Folklore & Nature: Birch Bark

I pass forth into light–I find myself
Beneath a weeping birch (most beautiful
Of forest trees, the Lady of the Woods)

from ‘The Picture or The Lover’s Resolution ‘ by Samuel Taylor Coleridge

The birch tree has firm roots as an important tree in folklore. It’s the first letter of the Celtic ogham alphabet, Beith and in early Celtic belief, the tree symbolized purification and rebirth or renewal. Besoms or brooms made from birch twigs were used to purify homes and gardens and even is the root of the iconic witches broom.

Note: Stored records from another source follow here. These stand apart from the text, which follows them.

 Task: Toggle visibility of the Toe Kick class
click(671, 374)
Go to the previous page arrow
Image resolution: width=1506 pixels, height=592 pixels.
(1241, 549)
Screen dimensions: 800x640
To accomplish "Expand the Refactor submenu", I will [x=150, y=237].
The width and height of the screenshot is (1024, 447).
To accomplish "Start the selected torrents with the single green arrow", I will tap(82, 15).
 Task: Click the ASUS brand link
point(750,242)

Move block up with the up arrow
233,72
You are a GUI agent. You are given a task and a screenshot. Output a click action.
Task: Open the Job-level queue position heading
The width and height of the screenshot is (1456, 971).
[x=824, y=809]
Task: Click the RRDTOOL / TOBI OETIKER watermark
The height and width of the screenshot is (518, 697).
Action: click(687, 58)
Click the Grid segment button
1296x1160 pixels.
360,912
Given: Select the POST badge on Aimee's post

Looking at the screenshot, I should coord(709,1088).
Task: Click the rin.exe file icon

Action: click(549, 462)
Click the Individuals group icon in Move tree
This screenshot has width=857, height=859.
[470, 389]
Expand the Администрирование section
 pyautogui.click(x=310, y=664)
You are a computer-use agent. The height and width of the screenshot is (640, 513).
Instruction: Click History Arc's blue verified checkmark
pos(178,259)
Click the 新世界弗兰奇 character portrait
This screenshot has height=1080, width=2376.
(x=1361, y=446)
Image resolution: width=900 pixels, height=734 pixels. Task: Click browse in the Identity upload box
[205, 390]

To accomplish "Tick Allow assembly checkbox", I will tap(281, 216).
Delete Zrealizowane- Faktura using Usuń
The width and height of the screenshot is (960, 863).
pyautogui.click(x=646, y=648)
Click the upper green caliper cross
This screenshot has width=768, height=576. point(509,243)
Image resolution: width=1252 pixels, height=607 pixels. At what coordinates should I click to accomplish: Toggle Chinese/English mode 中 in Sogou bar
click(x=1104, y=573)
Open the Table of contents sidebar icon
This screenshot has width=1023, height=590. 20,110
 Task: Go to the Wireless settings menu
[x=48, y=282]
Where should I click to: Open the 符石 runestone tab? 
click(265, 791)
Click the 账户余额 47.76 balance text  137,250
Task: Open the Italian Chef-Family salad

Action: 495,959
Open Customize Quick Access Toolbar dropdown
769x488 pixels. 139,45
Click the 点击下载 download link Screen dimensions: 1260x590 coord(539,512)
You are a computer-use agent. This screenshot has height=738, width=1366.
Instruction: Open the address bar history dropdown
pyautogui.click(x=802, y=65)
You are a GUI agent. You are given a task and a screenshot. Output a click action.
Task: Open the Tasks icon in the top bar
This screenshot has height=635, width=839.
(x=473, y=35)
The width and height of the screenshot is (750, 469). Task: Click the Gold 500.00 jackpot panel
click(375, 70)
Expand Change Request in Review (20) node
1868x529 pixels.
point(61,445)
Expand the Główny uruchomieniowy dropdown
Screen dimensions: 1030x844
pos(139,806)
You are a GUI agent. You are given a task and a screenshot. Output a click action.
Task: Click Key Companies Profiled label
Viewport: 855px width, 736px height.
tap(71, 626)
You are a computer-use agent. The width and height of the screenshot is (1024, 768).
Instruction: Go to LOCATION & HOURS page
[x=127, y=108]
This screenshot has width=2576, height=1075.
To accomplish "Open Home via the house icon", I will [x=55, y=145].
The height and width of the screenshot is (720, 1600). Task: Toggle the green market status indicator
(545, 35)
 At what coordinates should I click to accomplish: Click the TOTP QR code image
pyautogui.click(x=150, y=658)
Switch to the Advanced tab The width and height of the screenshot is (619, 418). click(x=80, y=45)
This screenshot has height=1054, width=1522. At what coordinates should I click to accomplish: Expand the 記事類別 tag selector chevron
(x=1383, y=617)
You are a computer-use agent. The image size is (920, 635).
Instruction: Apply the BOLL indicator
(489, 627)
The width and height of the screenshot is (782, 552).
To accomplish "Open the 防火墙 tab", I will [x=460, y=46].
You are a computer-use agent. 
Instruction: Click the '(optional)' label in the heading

But the tree’s name hints at another use of the birch. The word ‘birch’ is believe to have originated from ‘bhurga’, a Sanskrit word meaning ‘tree whose bark is written upon’. Birch bark writings have been found throughout many cultures, and some are incredibly old. The Gandhāran Buddhist texts are the oldest birch bark writings found and are thought to be from the first century.

Gandhāran Buddhist Scroll – Public domain image courtesy of the British Library

The writings are not written in ink, but instead carved with an instrument, like a stylus, into the bark. There are many different manuscripts and fragments from other cultures around the world as well. Several birch bark letters have been found in Novgorod, originating from the 11th to 15th centuries. Many of the fragments are letters, some very entertaining (“It is my oak. Your former beekeeper has fallen into robbery.”), wills or other communications of business or everyday life.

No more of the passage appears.